This is a FUN episode! Today, I’m exploring some psychological theories behind some of the most popular sexual fantasies. It’s more playful than last week’s episode of part 1, but I highly recommend you watch that video here if you haven’t already so that you can follow along better with this one. And I strongly suggest you watch/listen along with the video version rather than audio by clicking here.
Here are a few of the fantasies I cover on this podcast:
4.Diapered & Babied
7.Group Sex – (men on men, women on women, cuckolding, orgies, etc.)
It’s important to educate yourself on where your fantasies come from and what they might mean, but be cautious not to use sexual fantasy interpretations as a one-size-fits-all explanation, as it depends on the person and their unique circumstances. But theories can bring us generalizations that can be helpful at times to explain commonalities among large groups.
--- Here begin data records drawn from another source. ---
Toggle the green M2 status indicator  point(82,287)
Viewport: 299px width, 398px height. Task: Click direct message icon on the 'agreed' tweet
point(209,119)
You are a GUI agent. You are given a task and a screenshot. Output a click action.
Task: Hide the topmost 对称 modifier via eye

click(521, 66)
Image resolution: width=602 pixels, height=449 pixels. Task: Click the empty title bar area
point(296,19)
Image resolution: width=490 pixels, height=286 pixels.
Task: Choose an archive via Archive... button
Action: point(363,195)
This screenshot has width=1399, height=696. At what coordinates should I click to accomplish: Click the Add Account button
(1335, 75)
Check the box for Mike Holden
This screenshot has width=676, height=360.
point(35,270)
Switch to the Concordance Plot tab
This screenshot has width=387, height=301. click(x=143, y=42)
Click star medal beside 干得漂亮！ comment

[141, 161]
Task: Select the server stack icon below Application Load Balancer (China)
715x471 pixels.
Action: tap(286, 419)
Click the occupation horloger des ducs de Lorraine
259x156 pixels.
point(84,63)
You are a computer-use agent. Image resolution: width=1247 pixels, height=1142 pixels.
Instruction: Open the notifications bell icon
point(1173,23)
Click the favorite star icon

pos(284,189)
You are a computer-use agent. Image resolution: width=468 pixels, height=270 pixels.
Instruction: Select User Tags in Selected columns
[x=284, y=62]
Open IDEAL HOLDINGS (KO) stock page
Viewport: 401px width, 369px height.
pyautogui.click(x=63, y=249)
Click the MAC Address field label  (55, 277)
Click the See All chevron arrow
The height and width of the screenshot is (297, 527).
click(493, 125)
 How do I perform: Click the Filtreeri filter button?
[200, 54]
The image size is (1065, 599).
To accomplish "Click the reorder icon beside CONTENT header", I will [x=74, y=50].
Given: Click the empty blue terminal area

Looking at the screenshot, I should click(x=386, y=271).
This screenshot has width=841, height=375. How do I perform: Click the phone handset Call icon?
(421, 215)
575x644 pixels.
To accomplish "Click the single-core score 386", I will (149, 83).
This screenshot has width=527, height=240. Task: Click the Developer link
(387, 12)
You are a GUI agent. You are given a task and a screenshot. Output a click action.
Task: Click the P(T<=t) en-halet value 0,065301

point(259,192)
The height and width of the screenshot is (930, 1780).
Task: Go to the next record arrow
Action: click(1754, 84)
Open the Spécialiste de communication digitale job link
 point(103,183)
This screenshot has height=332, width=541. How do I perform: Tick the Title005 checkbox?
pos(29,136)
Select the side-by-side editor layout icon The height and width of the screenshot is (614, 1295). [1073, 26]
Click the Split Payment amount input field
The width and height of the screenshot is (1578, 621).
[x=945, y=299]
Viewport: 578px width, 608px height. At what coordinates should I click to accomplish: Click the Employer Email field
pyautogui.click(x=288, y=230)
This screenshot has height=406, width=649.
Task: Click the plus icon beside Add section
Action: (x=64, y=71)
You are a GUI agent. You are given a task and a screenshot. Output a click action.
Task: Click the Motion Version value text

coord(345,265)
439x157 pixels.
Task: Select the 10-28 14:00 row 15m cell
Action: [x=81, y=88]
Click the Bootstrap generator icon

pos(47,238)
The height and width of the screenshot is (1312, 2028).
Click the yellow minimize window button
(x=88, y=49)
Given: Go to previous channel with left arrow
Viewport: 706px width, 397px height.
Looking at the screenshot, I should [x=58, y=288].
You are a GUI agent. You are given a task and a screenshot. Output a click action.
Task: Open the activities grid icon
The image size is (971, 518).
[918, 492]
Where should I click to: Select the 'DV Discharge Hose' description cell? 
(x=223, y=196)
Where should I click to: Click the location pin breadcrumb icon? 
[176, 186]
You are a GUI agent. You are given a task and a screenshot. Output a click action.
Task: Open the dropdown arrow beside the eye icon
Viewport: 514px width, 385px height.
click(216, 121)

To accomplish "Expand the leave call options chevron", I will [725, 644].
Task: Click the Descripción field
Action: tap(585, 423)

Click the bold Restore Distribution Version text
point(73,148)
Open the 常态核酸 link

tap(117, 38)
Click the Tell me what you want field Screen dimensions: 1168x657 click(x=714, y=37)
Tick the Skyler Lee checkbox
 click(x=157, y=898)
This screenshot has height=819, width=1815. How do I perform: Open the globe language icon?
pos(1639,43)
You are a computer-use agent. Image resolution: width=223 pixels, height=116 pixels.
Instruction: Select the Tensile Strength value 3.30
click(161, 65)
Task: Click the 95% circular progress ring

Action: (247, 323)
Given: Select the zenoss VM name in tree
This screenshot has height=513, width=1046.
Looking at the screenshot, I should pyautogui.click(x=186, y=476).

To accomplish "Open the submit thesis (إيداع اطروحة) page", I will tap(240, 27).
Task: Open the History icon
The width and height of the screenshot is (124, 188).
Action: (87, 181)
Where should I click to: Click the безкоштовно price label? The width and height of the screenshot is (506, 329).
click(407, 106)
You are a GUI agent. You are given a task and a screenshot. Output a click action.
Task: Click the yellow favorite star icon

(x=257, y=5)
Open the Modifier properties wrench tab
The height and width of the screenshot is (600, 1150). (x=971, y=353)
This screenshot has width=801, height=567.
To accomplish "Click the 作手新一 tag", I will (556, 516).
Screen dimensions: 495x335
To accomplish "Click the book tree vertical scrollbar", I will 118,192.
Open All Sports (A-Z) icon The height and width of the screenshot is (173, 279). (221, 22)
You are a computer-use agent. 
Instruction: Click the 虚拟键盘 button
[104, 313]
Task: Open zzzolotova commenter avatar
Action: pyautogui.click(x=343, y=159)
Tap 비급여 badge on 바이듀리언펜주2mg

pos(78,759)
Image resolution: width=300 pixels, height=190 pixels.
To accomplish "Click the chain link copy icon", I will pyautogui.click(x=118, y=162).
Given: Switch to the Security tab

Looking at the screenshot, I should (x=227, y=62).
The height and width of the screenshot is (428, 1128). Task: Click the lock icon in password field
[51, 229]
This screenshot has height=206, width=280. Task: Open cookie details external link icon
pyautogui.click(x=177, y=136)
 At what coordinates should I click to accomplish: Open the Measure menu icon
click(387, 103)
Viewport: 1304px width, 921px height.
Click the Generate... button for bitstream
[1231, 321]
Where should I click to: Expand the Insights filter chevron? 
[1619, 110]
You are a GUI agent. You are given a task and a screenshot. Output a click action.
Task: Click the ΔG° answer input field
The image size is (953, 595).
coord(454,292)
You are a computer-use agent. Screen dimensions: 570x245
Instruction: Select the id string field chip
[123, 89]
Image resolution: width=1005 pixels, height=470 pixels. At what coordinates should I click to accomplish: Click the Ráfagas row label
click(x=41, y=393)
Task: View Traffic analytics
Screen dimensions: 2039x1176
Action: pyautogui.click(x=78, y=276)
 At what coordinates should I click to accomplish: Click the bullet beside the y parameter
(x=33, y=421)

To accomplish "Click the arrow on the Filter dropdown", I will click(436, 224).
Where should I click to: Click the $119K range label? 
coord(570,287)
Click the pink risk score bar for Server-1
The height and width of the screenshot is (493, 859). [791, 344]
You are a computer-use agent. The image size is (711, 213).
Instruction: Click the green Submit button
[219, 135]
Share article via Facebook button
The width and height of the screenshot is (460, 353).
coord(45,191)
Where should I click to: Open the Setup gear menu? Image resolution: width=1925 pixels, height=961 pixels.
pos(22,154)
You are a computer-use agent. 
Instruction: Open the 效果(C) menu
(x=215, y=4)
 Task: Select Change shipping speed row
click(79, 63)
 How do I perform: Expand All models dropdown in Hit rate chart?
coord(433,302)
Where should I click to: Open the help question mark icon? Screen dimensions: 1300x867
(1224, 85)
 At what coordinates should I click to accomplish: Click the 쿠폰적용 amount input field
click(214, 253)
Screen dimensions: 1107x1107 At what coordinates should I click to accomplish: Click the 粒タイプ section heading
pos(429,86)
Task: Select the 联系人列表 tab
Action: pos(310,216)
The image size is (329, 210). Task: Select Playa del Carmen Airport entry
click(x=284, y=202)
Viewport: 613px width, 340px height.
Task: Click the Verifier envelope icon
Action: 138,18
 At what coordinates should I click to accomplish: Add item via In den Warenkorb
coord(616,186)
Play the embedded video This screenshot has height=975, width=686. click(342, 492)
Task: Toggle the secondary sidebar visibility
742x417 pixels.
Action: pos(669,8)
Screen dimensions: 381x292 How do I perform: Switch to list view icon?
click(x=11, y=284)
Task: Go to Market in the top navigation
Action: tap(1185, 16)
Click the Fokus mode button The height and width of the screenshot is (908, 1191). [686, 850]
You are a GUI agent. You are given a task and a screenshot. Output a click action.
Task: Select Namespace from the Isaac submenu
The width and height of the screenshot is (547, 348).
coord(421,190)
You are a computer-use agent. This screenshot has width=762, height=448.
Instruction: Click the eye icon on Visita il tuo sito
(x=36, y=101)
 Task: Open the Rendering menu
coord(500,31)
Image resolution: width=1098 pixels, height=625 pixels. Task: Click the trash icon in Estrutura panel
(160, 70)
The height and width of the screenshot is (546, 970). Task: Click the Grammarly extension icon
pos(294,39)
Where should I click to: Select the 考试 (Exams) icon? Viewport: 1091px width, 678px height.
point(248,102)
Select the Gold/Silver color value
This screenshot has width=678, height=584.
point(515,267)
There will always be exceptions and outliers of course, as a myriad of factors influence our fantasies.
Some things to keep in mind as we delve into the deeper meanings of sexual fantasies:
- All of the meanings depend on the person
- The meaning, the thought, the feeling, or the behavior is subjective and not formulaic, and it doesn’t always mean the same thing
- But I will say that if, as we go along, something strikes a cord in you or you find yourself smiling or laughing, that’s probably your internal needle saying, hey! I find some truth to this!
- There is another fact about this topic that we cannot escape, and that is as Esther Perel says, one person’s fantasy is another person’s turn-off. However, once you can educate yourself on what your own fantasies mean, it will grease the wheels in understanding what your partner’s fantasies might mean so that you can try to counteract any fear, shame, or embarrassment that you both might feel in revealing them. And in other cases, one might have no intention of actually acting upon a fantasy in real life. Fantasy and reality are two very different things in the world of human sexuality. I cannot stress that enough. Just because you fantasize about something does not necessarily mean you want to or would ever want to act on it.